In caravagnalab/basilica: bascule

knitr::opts_chunk$set(
  collapse = TRUE,
  comment = "#>"
)

library(bascule)

knitr::opts_chunk$set(warning = FALSE, message = FALSE)
reticulate::install_python(version="3.9.16")
reticulate::py_install(packages="pybascule", 
                       pip=TRUE,
                       python_version="3.9.16")
py = reticulate::import("pybascule")

Load datasets

We can load the data example_dataset, a bascule object containing the true signatures and exposures used to generate the mutation counts matrix. In the object, data for SBS and DBS is reported.

data("synthetic_data")

We can extract the mutation count matrix from the object using the get_input function. With reconstructed=FALSE we are obtaining the observed counts, and not the reconstructed ones computed as the matrix multiplication of exposures and signatures.

counts = synthetic_data$counts
head(counts[["SBS"]][, 1:10])
head(counts[["DBS"]][, 1:10])

We use as reference the COSMIC catalogue for SBS and DBS.

reference_cat = list("SBS"=COSMIC_sbs_filt, "DBS"=COSMIC_dbs)

In the example dataset, the true number of signatures (reference plus de novo) is 5 for both SBS and DBS, thus we can provide as list of K de novo signatures to test values from 0 to 7.

K_list = 0:7

Fit the model

Now, we can fit the model. Let's first fit the NMF to perform signatures deconvolution.

x = fit(counts=counts, k_list=K_list, n_steps=3000,
        reference_cat=reference_cat,
        keep_sigs=c("SBS1","SBS5"), # force fixed signatures
        store_fits=TRUE, 
        py=py)

x = synthetic_data$x

Visualize the inference scores

You can inspect the model selection procedure. The plot shows for each tested value of K (i.e., number of de novo signatures), the value of the BIC and likelihood of the respective model. In our implementation, the model with lowest BIC is considered as the best model.

plot_scores(x)

Another variable of interest is the evolution over the iterations of the norms of the gradients for each inferred parameter. A good result, as shown below, is when the norms decreases with inference, reporting an increased stability.

plot_gradient_norms(x)

Visualize the inferred parameters

You can visualize the inferred signatures. Here, we notice that from r nrow(COSMIC_sbs_filt) and r nrow(COSMIC_dbs) SBS and DBS signatures, the model only selects r length(get_fixed_signames(x)$SBS) and r length(get_fixed_signames(x)$DBS) signatures from the catalogue. Moreover, it also infers a denovo signature from the SBS counts.

plot_signatures(x)

Post fit heuristics and clustering

We can notice from the signatures plots a clear similarity between signature SBSD1 and SBS31. We can compute a linear combination on de novo signatures to remove those similar to reference ones. On the refined set of signatures we can run the model to perform clustering of samples based on exposures.
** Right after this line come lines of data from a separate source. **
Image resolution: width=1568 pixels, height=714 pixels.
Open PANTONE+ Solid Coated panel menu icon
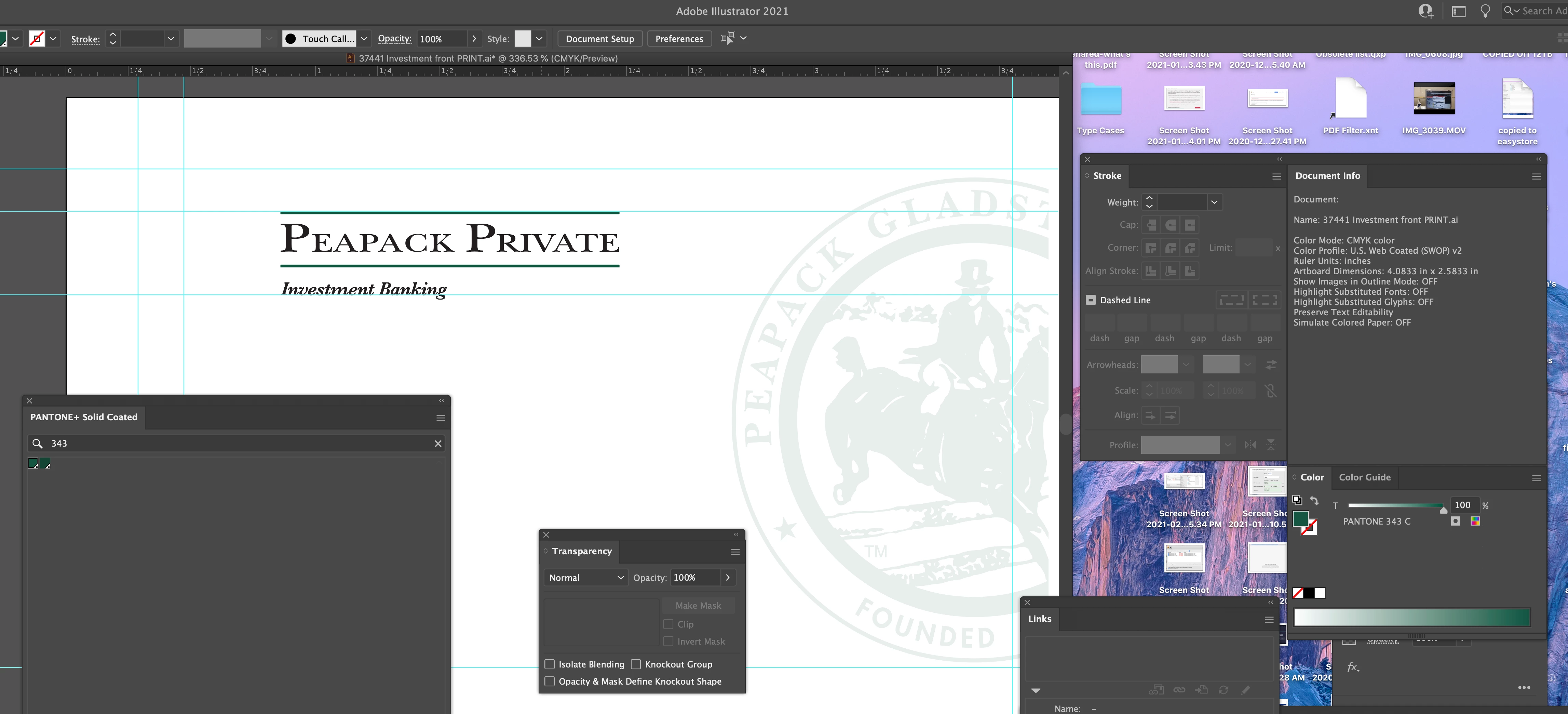pyautogui.click(x=441, y=418)
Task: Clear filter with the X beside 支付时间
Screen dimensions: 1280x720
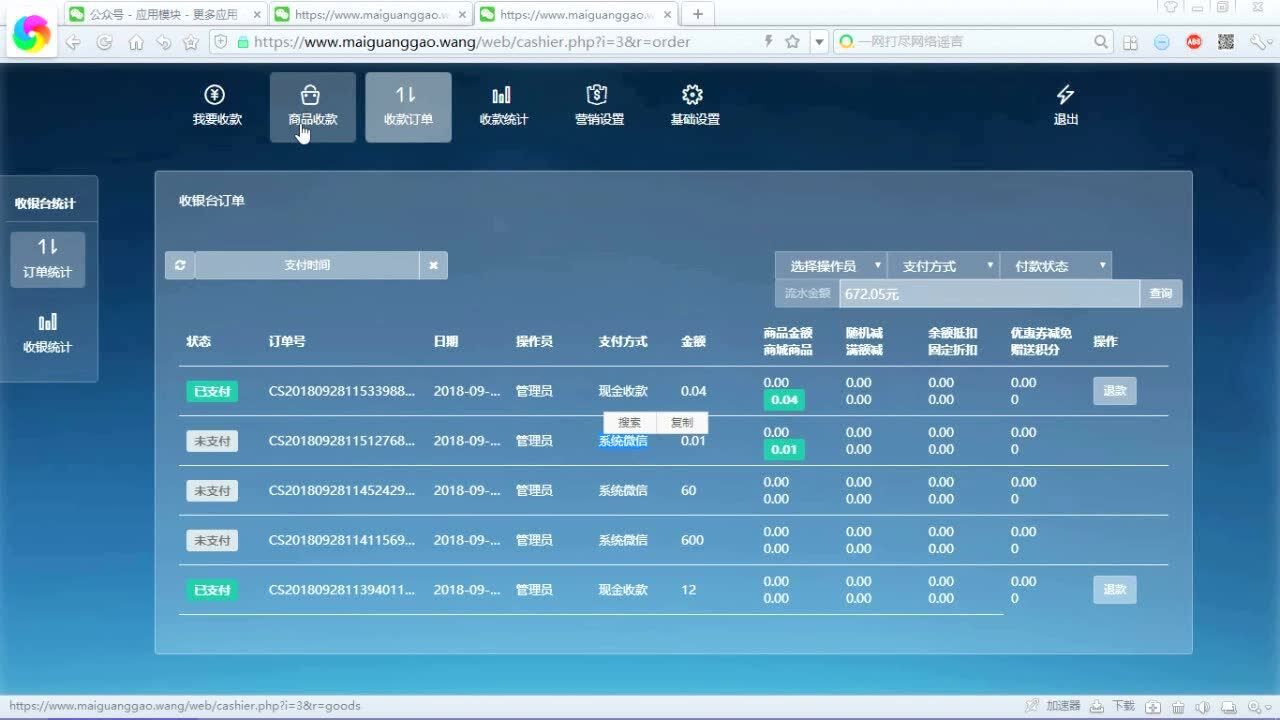Action: pos(433,265)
x_refined = refine_denovo_signatures(x)
x_refined_cluster = fit_clustering(x_refined, cluster=3)

x_refined_cluster = synthetic_data$x_refined_cluster

Visualisation of the results

Mutational signatures

The post-fit de novo signatures refinement discarded signature SBSD1, since it showed high similarity with reference signature SBS31.

plot_signatures(x_refined_cluster)

Exposures matrix

We can visualise the exposures for each patient divided by final group assignment. In this case, BASCULE retrieved 3 groups. Each cluster is characterised by a set of SBS and DBS. For instance, group G0 is the largest one and is characterised by signatures DBS1, DBS11 and DBS3, and SBS1, SBS5 and SBS31.
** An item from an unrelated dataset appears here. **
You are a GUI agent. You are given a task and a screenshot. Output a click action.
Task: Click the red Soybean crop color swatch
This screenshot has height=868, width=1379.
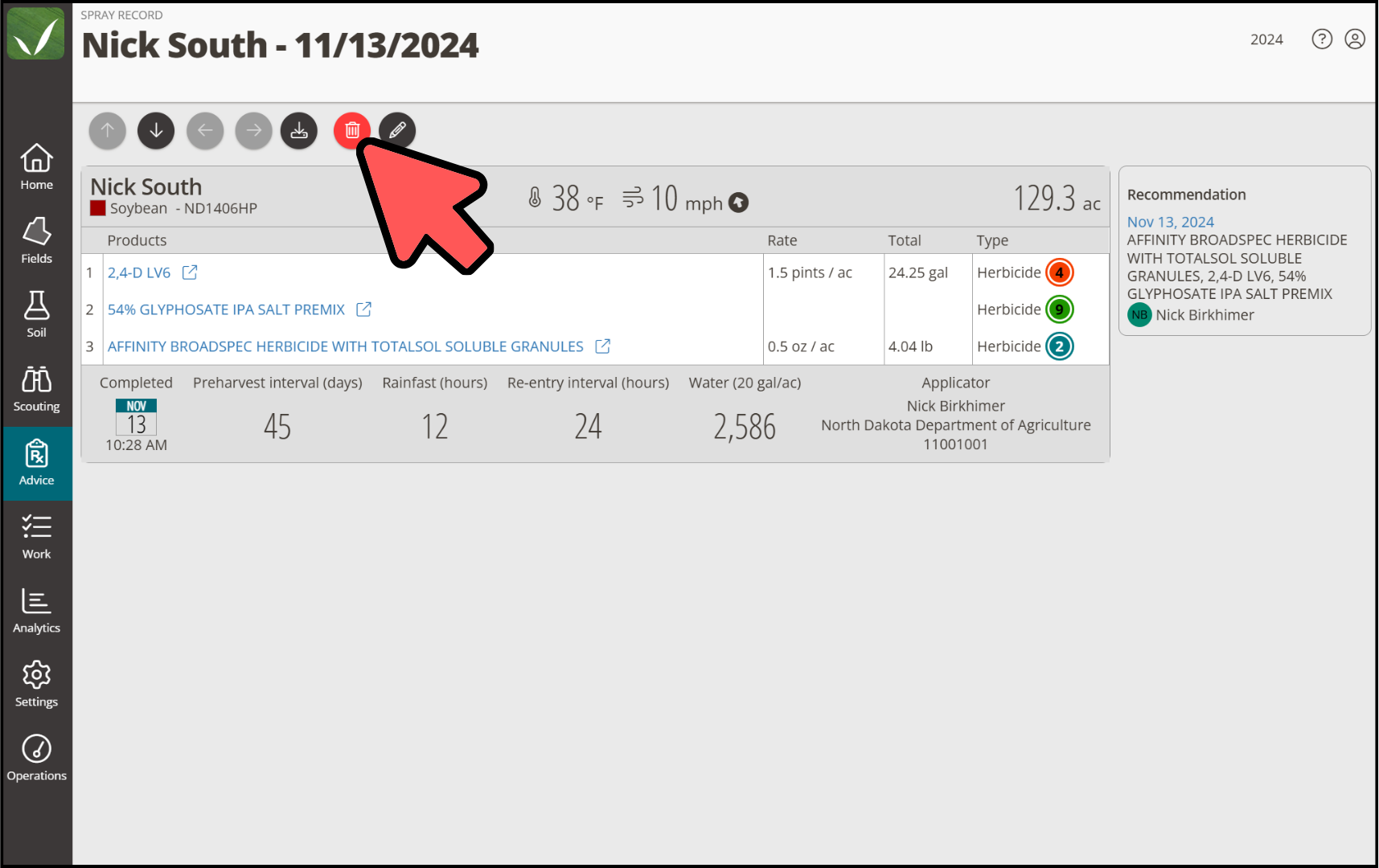(98, 208)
plot_exposures(x_refined_cluster)

Clustering centroids

We can also inspect the inferred clustering centroids, reporting for each cluster an average of the group-specific signatures exposures.

plot_centroids(x_refined_cluster)

Posterior probabilities

We can finally visualise the posterior probabilities for each sample's assignment. Each row (samples) of this heatmap sums to 1 and reports the posterior probabilities for each sample to be assigned to each cluster (columns).